Records from a data source:
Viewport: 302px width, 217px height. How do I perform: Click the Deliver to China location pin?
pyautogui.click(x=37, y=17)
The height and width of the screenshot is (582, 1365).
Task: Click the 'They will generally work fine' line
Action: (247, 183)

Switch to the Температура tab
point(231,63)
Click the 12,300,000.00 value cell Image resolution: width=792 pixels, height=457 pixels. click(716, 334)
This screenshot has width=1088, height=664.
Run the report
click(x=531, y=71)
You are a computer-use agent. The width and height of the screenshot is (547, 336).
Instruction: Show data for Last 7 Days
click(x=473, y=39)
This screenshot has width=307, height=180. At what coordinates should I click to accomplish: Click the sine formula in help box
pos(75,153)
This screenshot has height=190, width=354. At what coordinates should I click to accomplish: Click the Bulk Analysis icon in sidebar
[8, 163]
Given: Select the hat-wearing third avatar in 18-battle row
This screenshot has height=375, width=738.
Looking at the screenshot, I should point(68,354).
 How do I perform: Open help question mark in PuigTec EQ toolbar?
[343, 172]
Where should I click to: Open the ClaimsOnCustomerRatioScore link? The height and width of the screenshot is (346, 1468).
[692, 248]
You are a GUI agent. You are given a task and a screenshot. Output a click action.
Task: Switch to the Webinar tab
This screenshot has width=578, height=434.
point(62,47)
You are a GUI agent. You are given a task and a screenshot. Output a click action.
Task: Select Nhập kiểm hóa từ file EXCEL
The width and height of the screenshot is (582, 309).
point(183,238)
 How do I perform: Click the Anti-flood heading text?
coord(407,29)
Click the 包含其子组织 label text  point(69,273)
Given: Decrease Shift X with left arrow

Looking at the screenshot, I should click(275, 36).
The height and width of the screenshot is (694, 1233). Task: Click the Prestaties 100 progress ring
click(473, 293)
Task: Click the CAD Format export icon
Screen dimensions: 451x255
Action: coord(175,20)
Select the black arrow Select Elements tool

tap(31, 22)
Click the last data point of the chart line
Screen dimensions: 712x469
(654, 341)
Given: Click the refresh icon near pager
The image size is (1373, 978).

PROBLEM REQUIREMENTS: Reproduce the records above in their entirety, unchanged.

COMPLETED TASK:
Viewport: 302px width, 217px height. How do I perform: Click the Deliver to China location pin?
pyautogui.click(x=37, y=17)
The height and width of the screenshot is (582, 1365).
Task: Click the 'They will generally work fine' line
Action: (247, 183)

Switch to the Температура tab
point(231,63)
Click the 12,300,000.00 value cell Image resolution: width=792 pixels, height=457 pixels. click(716, 334)
This screenshot has width=1088, height=664.
Run the report
click(x=531, y=71)
You are a computer-use agent. The width and height of the screenshot is (547, 336).
Instruction: Show data for Last 7 Days
click(x=473, y=39)
This screenshot has width=307, height=180. At what coordinates should I click to accomplish: Click the sine formula in help box
pos(75,153)
This screenshot has height=190, width=354. At what coordinates should I click to accomplish: Click the Bulk Analysis icon in sidebar
[8, 163]
Given: Select the hat-wearing third avatar in 18-battle row
This screenshot has height=375, width=738.
Looking at the screenshot, I should point(68,354).
 How do I perform: Open help question mark in PuigTec EQ toolbar?
[343, 172]
Where should I click to: Open the ClaimsOnCustomerRatioScore link? The height and width of the screenshot is (346, 1468).
[692, 248]
You are a GUI agent. You are given a task and a screenshot. Output a click action.
Task: Switch to the Webinar tab
This screenshot has width=578, height=434.
point(62,47)
You are a GUI agent. You are given a task and a screenshot. Output a click action.
Task: Select Nhập kiểm hóa từ file EXCEL
The width and height of the screenshot is (582, 309).
point(183,238)
 How do I perform: Click the Anti-flood heading text?
coord(407,29)
Click the 包含其子组织 label text  point(69,273)
Given: Decrease Shift X with left arrow

Looking at the screenshot, I should click(275, 36).
The height and width of the screenshot is (694, 1233). Task: Click the Prestaties 100 progress ring
click(473, 293)
Task: Click the CAD Format export icon
Screen dimensions: 451x255
Action: coord(175,20)
Select the black arrow Select Elements tool

tap(31, 22)
Click the last data point of the chart line
Screen dimensions: 712x469
(654, 341)
Given: Click the refresh icon near pager
The image size is (1373, 978).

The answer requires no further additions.